A typical stomach flu (viral gastroenteritis) lasts 1 to 3 days for most people, though symptoms can stretch to 8 days depending on the virus involved. The worst of it, the intense vomiting and watery diarrhea, usually peaks within the first 24 to 48 hours and then gradually improves.
Timeline From Exposure to Recovery
The stomach flu doesn’t hit immediately after you’re exposed. There’s an incubation period of 12 to 48 hours where the virus is multiplying in your gut but you feel fine. Then symptoms arrive fast, often within a matter of hours going from “a little off” to full-blown nausea, vomiting, and diarrhea.
Norovirus, the most common cause in adults, tends to resolve in 1 to 3 days. Rotavirus, which more commonly affects young children, can cause vomiting and watery diarrhea lasting 3 to 8 days. Your immune system responds by sending inflammatory cells to fight the infection and repair the gut lining. Once the virus is cleared, that inflammation subsides and your digestive system returns to normal.
Even after you feel better, you’re still contagious. The CDC recommends staying away from other people for at least 48 hours after your last symptoms. For infants under 2, viral shedding can continue even longer, up to 5 days after symptoms resolve. This is why stomach flu tears through households and daycare centers so easily.
Stomach Flu vs. Food Poisoning
These two feel almost identical, but timing tells them apart. Food poisoning hits fast, typically 2 to 6 hours after eating contaminated food, and tends to burn through your system quickly. The stomach flu takes longer to show up (that 24 to 48 hour incubation period) and generally lingers for about two days, sometimes longer. If everyone who shared a meal gets sick within hours, that’s food poisoning. If symptoms creep in a day or two after contact with a sick person, it’s almost certainly viral.
Why Dehydration Is the Real Danger
The virus itself isn’t usually dangerous for otherwise healthy people. Dehydration is what sends people to the emergency room. When you’re losing fluid through vomiting and diarrhea simultaneously, your body can fall behind quickly, especially in young children and older adults.
Signs of dehydration include excessive thirst, dark yellow urine (or very little urine at all), dry mouth, dizziness, and weakness. In babies, watch for a dry mouth, crying without tears, no wet diaper for six hours, or a sunken soft spot on the head.
The key to getting through stomach flu is replacing fluids steadily, not in large gulps. If you’re vomiting, start with very small sips. For children who can’t keep anything down, offering a teaspoon of fluid every minute can work better than letting them drink freely. Oral rehydration solutions (sold at most pharmacies) are more effective than water alone because they replace the sodium and electrolytes your body is losing. Sports drinks are a reasonable backup for adults, though they contain more sugar and less sodium than ideal.

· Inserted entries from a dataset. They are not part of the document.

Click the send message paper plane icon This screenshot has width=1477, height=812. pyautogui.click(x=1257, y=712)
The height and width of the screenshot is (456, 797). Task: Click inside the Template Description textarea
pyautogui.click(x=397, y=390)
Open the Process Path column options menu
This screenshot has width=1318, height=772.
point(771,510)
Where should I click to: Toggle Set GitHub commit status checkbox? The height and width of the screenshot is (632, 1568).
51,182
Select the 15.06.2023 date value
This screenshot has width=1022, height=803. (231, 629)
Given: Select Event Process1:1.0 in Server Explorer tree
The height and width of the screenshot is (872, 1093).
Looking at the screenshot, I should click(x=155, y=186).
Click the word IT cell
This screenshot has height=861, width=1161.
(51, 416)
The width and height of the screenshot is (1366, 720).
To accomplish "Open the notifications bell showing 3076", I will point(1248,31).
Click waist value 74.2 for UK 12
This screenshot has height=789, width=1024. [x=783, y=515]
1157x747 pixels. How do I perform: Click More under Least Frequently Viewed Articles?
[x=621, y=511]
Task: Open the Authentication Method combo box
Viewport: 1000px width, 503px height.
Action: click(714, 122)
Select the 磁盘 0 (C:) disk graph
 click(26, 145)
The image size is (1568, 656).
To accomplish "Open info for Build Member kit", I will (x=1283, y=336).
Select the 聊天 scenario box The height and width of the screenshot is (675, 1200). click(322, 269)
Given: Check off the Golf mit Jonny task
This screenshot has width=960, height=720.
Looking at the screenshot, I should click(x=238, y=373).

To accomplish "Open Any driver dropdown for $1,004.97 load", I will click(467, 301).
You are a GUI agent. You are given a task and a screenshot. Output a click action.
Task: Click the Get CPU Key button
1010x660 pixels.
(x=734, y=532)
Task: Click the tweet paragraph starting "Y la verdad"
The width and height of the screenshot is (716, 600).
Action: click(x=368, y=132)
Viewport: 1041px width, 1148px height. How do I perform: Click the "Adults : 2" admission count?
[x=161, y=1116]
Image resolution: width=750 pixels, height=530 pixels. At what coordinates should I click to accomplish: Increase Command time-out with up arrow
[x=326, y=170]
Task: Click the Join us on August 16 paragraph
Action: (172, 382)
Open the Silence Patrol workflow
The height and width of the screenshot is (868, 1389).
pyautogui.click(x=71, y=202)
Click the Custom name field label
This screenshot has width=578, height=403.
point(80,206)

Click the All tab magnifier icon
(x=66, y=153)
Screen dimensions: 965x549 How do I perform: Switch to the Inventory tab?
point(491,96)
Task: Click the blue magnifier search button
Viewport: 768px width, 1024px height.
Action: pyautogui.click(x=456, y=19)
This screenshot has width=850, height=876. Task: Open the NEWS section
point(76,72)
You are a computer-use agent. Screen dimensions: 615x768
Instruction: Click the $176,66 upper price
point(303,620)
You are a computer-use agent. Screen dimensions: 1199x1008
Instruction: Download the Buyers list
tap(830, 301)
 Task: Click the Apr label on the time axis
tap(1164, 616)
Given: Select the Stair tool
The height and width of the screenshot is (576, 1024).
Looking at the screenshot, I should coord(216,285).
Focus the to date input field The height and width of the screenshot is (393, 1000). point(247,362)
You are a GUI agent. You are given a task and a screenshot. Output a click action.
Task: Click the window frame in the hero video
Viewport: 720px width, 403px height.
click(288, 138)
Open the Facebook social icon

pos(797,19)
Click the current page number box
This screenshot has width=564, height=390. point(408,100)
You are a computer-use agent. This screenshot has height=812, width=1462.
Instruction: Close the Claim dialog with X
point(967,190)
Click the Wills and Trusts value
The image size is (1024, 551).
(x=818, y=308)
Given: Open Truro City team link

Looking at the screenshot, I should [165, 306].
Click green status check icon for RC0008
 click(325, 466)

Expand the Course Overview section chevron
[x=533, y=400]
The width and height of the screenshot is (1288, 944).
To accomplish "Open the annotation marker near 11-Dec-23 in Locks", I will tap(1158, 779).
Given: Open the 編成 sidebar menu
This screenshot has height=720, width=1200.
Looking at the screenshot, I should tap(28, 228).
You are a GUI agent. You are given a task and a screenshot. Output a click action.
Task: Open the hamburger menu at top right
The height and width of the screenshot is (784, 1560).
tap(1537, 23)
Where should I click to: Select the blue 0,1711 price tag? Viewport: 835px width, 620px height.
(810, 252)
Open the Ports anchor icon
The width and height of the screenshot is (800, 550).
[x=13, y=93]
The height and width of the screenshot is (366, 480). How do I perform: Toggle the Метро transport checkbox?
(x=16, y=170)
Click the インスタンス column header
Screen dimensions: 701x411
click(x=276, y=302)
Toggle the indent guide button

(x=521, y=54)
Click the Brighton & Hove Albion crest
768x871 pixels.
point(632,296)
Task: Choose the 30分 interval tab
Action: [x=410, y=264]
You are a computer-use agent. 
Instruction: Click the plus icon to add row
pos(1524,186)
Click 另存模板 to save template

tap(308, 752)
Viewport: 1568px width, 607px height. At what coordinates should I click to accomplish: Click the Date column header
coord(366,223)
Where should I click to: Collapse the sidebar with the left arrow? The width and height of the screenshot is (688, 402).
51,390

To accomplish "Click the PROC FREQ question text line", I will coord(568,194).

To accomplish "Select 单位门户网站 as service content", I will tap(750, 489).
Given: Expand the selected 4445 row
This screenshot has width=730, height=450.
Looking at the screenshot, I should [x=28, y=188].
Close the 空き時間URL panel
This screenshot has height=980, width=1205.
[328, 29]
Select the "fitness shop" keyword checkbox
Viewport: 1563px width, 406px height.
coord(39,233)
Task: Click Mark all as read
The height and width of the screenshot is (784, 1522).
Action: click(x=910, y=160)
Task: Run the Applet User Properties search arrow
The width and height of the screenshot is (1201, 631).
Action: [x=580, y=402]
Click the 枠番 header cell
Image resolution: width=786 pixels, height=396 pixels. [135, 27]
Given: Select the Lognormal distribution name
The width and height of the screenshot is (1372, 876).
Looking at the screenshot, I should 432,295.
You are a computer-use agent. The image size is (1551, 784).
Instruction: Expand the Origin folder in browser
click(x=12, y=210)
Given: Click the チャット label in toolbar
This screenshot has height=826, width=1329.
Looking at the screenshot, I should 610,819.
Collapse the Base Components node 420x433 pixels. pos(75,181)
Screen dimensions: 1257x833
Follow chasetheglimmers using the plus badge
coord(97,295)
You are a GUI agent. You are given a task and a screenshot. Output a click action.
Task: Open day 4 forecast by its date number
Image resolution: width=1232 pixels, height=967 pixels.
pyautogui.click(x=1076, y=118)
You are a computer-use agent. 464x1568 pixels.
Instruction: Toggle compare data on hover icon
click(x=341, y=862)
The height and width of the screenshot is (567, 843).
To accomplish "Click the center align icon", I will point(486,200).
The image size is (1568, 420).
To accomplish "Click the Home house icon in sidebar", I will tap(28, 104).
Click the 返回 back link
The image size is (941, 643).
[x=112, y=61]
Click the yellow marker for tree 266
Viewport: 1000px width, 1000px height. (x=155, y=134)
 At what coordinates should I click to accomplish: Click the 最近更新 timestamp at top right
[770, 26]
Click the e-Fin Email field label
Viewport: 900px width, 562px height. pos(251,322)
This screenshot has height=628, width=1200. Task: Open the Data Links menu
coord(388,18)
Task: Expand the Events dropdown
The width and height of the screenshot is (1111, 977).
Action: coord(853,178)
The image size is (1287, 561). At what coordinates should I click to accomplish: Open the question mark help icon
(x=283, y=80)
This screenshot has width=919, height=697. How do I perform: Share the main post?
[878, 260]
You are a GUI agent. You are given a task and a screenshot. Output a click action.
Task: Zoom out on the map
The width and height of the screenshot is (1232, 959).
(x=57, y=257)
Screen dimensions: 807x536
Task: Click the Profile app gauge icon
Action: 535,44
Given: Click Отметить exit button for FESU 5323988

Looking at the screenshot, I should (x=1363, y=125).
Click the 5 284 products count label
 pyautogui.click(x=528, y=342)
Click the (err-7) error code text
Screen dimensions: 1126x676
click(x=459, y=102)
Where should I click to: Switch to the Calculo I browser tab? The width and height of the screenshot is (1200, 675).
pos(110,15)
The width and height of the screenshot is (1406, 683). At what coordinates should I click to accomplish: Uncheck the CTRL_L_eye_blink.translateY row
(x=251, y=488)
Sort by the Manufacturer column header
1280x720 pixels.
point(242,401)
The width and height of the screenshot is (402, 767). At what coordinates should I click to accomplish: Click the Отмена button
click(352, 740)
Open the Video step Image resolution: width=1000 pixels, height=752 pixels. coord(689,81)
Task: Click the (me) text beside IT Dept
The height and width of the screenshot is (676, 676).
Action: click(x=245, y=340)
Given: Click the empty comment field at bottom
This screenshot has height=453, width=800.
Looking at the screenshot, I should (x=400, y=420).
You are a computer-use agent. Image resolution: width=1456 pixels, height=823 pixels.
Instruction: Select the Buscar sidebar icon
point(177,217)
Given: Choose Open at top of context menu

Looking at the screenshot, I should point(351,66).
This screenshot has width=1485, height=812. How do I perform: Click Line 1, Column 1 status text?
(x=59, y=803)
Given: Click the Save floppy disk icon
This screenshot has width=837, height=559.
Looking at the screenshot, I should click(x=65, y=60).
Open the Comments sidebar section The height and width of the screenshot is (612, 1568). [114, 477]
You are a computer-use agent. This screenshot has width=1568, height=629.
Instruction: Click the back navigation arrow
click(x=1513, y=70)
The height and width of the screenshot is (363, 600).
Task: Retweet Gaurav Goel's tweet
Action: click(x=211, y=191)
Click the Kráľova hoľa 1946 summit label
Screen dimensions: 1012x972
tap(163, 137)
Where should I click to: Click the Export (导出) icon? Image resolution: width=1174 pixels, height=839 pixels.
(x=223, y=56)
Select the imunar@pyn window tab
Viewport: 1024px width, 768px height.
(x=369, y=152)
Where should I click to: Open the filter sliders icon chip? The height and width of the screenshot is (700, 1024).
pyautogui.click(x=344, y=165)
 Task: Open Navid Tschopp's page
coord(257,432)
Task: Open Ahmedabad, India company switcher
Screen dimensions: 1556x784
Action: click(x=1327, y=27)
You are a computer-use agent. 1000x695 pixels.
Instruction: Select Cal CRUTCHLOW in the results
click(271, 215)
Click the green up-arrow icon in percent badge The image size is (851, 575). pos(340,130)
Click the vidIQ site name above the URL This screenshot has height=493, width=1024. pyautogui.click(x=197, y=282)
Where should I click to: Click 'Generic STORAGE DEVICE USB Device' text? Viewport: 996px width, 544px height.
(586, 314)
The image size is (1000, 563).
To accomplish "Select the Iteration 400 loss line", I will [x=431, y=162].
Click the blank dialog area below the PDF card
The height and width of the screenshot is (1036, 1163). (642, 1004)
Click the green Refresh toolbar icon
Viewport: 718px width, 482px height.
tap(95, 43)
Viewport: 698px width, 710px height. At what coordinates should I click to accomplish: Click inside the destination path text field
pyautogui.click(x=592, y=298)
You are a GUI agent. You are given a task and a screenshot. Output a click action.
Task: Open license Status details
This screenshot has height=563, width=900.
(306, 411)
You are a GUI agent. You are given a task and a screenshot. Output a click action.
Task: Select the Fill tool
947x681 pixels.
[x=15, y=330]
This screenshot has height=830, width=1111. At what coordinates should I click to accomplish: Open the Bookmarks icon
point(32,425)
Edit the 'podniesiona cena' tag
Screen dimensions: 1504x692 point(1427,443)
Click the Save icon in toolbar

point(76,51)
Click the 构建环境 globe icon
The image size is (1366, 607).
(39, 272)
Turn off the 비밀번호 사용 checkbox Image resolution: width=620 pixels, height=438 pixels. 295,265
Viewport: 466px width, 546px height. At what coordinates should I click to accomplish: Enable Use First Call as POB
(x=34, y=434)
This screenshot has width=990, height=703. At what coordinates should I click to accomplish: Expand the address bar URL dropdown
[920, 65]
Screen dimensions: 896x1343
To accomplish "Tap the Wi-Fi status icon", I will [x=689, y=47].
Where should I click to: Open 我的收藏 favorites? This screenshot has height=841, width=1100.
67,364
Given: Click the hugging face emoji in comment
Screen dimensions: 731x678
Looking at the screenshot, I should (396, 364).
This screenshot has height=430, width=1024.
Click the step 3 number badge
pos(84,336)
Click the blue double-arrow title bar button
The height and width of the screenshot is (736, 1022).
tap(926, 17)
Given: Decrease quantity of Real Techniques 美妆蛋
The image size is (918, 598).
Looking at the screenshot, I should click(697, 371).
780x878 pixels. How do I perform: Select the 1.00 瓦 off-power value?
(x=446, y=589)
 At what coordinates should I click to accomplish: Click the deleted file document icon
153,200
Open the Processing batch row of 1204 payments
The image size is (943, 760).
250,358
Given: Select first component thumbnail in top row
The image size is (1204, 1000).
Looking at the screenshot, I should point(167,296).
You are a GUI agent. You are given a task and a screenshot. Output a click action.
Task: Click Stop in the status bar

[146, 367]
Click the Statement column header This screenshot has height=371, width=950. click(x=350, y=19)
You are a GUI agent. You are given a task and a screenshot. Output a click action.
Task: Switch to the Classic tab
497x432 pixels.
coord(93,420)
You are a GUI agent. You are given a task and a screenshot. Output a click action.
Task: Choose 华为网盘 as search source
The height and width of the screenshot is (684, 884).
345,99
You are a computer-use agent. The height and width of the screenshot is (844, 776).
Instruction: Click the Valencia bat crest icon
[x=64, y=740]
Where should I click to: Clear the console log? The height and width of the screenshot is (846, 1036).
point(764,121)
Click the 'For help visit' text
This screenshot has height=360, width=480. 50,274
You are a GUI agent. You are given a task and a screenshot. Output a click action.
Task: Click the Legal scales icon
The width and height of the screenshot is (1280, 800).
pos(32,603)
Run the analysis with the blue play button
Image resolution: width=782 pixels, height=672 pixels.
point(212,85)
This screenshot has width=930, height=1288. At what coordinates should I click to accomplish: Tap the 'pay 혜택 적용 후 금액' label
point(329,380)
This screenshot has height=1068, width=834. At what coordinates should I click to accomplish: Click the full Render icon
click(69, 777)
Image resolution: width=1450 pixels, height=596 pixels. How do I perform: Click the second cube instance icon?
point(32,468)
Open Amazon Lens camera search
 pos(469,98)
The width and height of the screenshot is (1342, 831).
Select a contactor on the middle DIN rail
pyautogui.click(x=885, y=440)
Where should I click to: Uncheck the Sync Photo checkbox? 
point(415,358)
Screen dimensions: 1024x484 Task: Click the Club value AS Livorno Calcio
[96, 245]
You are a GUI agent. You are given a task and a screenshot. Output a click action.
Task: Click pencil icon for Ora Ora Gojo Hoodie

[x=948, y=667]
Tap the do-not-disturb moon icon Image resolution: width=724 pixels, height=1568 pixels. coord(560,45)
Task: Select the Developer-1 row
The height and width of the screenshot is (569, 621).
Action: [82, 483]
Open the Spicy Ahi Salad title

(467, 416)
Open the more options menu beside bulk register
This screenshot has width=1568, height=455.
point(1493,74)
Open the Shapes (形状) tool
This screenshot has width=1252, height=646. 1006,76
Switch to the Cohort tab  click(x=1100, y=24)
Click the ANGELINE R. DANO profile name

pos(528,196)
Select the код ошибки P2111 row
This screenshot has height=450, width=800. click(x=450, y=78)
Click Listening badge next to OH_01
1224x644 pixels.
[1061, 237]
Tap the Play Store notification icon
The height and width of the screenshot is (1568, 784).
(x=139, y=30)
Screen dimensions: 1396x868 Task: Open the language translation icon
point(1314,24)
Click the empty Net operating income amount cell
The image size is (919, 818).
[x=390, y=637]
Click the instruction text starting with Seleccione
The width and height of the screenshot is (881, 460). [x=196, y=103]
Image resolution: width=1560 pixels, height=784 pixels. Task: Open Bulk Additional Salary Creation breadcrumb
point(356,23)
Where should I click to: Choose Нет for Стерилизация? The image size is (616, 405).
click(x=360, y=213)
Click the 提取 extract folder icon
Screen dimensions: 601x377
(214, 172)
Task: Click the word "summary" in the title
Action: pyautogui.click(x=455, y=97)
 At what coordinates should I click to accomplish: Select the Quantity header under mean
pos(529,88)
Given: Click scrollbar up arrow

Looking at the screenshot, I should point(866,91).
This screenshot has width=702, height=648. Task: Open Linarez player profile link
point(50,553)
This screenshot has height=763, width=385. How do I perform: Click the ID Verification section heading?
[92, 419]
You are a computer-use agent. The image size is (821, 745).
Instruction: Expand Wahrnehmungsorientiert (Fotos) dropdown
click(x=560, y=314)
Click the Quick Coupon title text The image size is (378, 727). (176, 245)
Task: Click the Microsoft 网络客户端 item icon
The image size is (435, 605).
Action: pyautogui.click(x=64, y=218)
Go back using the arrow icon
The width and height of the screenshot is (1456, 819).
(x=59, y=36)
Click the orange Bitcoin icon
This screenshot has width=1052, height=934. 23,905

What to Eat While You’re Recovering
You’ve probably heard of the BRAT diet: bananas, rice, applesauce, and toast. It was the standard recommendation for decades, but it’s no longer considered the best approach. The BRAT diet is too low in protein, calcium, fiber, and B12 to actually help your gut recover. Following it strictly for more than 24 hours, particularly in children, may slow recovery rather than speed it up. The American Academy of Pediatrics considers it too restrictive for kids.
A better strategy is to eat whatever bland, soft foods you can tolerate as soon as you feel able. Crackers, plain pasta, eggs, cooked vegetables, and lean proteins are all fine. Your body needs real nutrition to repair the intestinal lining and rebuild strength. There’s no need to limit yourself to four specific foods. The guiding principle is simple: eat as tolerated, and gradually return to your normal diet as symptoms improve.
Warning Signs That Need Medical Attention
Most stomach flu resolves on its own, but certain symptoms signal something more serious. For adults, these include vomiting or diarrhea lasting more than two days, inability to keep any liquids down for 24 hours, blood in vomit or stool, severe stomach pain, and fever above 104°F.
The thresholds are lower for children. A fever of 102°F or higher, bloody diarrhea, unusual sleepiness or irritability, or signs of dehydration all warrant a call to their pediatrician. For babies specifically, frequent vomiting, no wet diaper in six hours, a sunken soft spot, or being unusually unresponsive are reasons to seek care right away.
People with compromised immune systems, cardiovascular conditions, or kidney disorders can experience prolonged episodes of diarrhea and shed the virus for much longer than the typical 48-hour window after recovery. For these individuals, a stomach flu that would be a minor inconvenience for a healthy adult can become a more extended and complicated illness.